Here, everything is endangered, or could be endangered during the circus performance of our irresponsible daily political scene. Everything can be easily denied or laughed at, even the thing without which we would never exist. The leading ideological model imposes a system of values by which the most important thing for all of us is the consumer’s basket. Many of us now sadly understand Pythagoras’ thought: “When you lose the Essence, there is a feeling of shallowness”. While we are trying to reach secure ground under our feet, a simple formula appears in front of us, born in the same non-hypocritical head in which modern politics was born back in the 15th century: “When disturbance and chaotic withdrawal begin in the middle of a battle there is only one solution: call to the colors!”
A SMILING SERIOUSNESS
That is just the idea of the second issue of the Review standing in front of you. Aware of everything and smiling in spite of everything, she will defend us where we feel the most insecure: in our own eyes, in front of ourselves, from ourselves. She will give us irrefutable proof that we live in a beautiful and important country ― the most important country in the world for us. She will teach us to find the positive, good and beautiful things in our lives, towns, streets and squares, buildings, on people’s faces which we meet every day. She will help us to restore our “self-respect, which is the basis of every fine self-confidence”. The National Review would not offer you ignorant and worthless things. She will look with the eyes of love but with the eyes of reality. She is cheerful but not reckless, serious but not difficult, uncomplicated but competent”. It will be organized in a way that all generations and all social layers can understand it.

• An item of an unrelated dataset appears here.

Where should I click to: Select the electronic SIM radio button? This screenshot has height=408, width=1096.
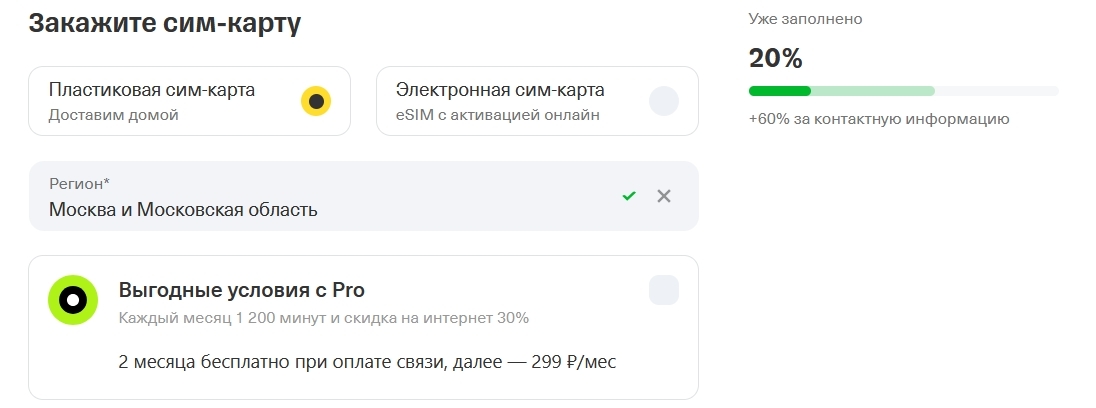coord(664,101)
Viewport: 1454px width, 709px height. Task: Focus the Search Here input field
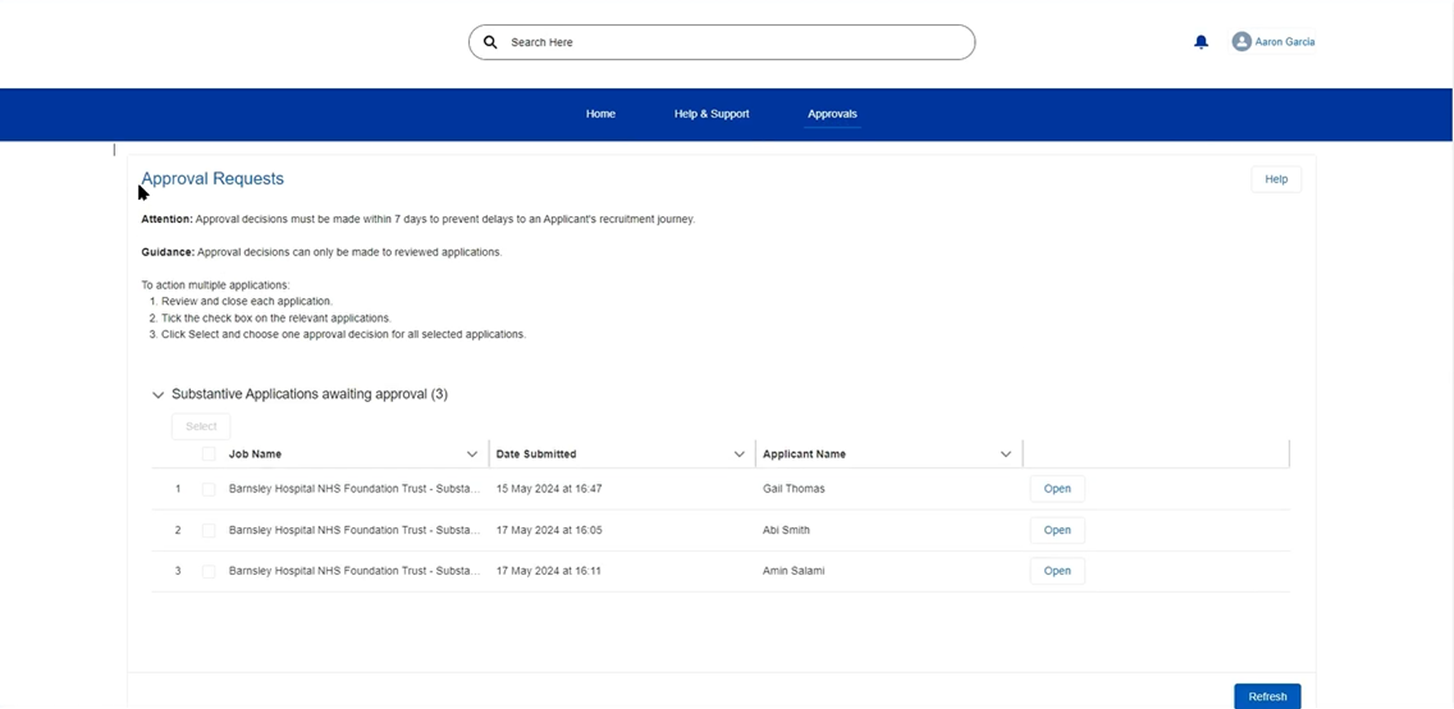coord(730,42)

The last thing, which is probably the most important one, National Review will represent Serbia as a totality, just as it is, big or small, everyone in his own way. It will not identify Serbia as the first and the second, the urban and the rural, the modern and the traditional, the young and the old, the right and the left, the national and the international, the Serbia of “Guča” and the Serbia of “Exit”.
It will be the review of a simple, beautiful, our and normal Serbia.
By method and by genre, by style and poetically, the National Review will be the symbol of the Great Synthesis. It will join tourism, traveling, resources, heritage, culture and art, symbols, stories, dreams, people, towns, phenomenon, melodies, époques, cuisine, wine — uniting the virtues of all existing models — the National Review will represent a new and a necessary model for us.
There is more and more trash, aggressiveness, bad taste, stupid vanity, negativity around us. That kind of banal improvisation, the imitation of life...
That is why nobility, calmness, fine taste, constructive and positive thinking are much stronger and more convincing, even if they remain in minority. And they are more fruitful.
For all this, what we have presented is not only a model for a magazine but a model for responsible state politics. But other people will deal with that. Uniting with its readers, the National Review is inviting you again: Find yourself on the stunning image of Serbia, the most beautiful country in the world!
“If a man is a gentleman, he knows just enough. If he is not, then everything he knows is not good for him.”